Project Search administrators are forming a Business Advisory Council to extend internship opportunities and identify potential employment options throughout the community. If your company or organization is interested in getting involved, contact Angie Loving at KU’s Human Resources Office at firstname.lastname@example.org.
The transition from the safe environment of high school to the realities of the working world can be rough for anyone, but add a developmental disability and the road to the real world can be that much bumpier.
To help navigate that path, one local program soon will begin its fourth year steering some young people with special needs toward independence and fulfillment.
Project Search, started in Lawrence in 2011, is a collaboration among Lawrence public schools, local businesses and social service agencies such as Job Link. The groups work together to find permanent jobs for recent high school graduates with developmental disabilities.
The program is modeled after the original Project Search, which was created at Cincinnati Children's Hospital Medical Center in 1996.
Project Search participants begin the year-long program in August with a two-week orientation program, then they go into the community for their first internships at participating businesses and organizations such as Kansas University and Lawrence Memorial Hospital.

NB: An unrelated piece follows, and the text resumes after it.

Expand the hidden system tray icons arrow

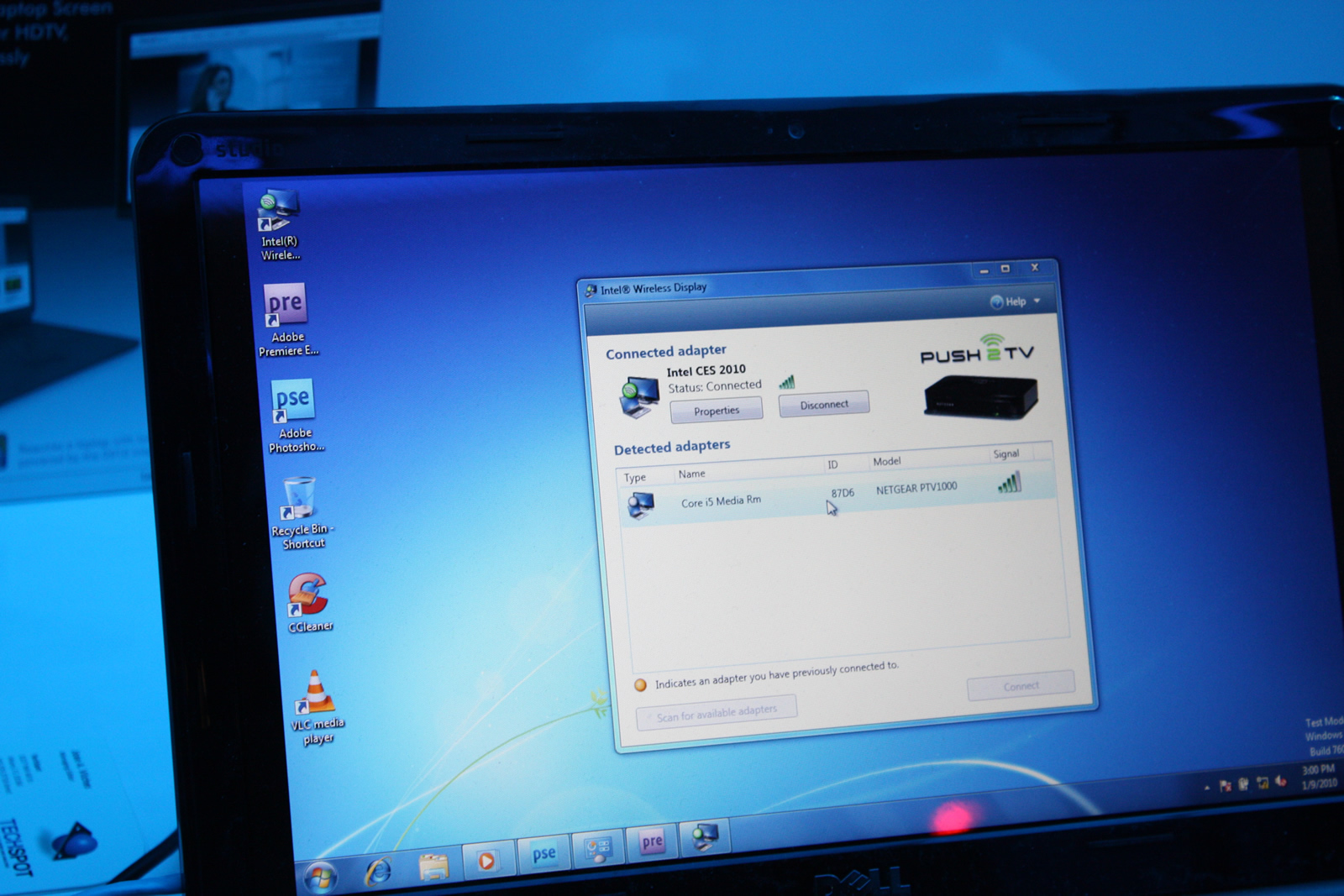coord(1207,788)
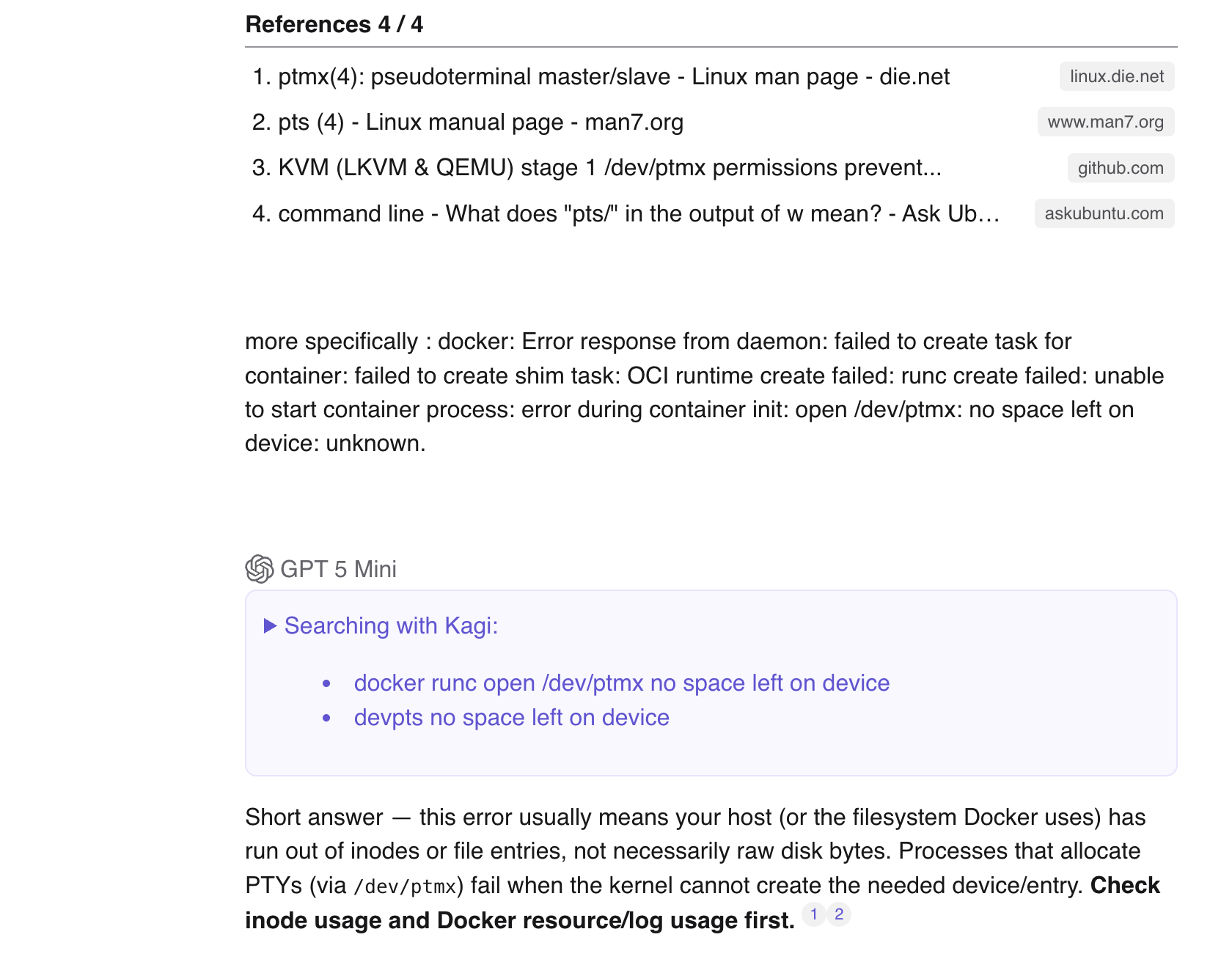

Students start each day by learning employability skills from a Project Search instructor made available through Lawrence schools, and then begin tasks at their worksites. The students spend the next four hours on the job before regrouping in the afternoon to review what they’ve learned.
Tracey Norris, a Project Search instructor with Free State High School, said the students change internships three times throughout the year so that by the end they have developed a broad skill set, new interests and a strong belief in themselves.
New attitude, dreams
Steven Thawngmung finished the program this spring with not only a job offer, but also a new attitude.
“I’ve been through a lot because of how others view my disability,” Thawngmung, 20, said. “I’ve struggled with depression and self esteem, but Project Search gave me confidence and helped me be happy with life in general.”
Like all the other 2014 Project Search graduates, Thawngmung landed full-time employment after completion, according to Angie Loving, assistant director of Human Resources at Kansas University, who works with Project Search.
One of Thawngmung’s internships included working in food service with KU’s dining facility at Oliver Residence Hall, where he was hired upon completion of the program.
“I always had a passion for cooking,” Thawngmung said, “I just never thought it could be a career for me before Project Search.”
Thawngmung said the experience has inspired him to reach for more, dreaming of opening his own “community outreach restaurant” where he said he would offer “discounted prices for people at or below the poverty line.”
“I’m really interested in helping people. I’m just another person and I want to be treated like that,” Thawngmung said, “I want to give people a place where they can feel accepted and loved by people around them like I do now.”
Lawrence resident Carolyn Clark’s son Ben just completed the program with Thawnmung in May. She said that Project Search has opened doors for her son that she’d wished for him all along.
“As your child gets to the end of high school, you get nervous,” Clark said. “You want your child to have a full life, you don’t want them to be alone and isolated.”
Ben now works for the accounting firm Summers, Spencer & Company, P.A., filing and scanning papers and helping with office activities. Clark said she’s so proud of how far Ben has come.
“I told my son’s coworker that I’m pinching myself because he’s so happy,” Clark said. “Every parent wants their child to be an active member of society with fulfilling work.”
Dale Smith, a zone manager for KU’s Facilities Services who was a supervisor to a Project Search student this past year, said the program is a win for both the students and businesses.
“From an employer’s standpoint, this wasn’t a donation or feel-good type of thing,” Smith said. “We consider this a resource for high-quality employees. We can’t wait to get our next one.”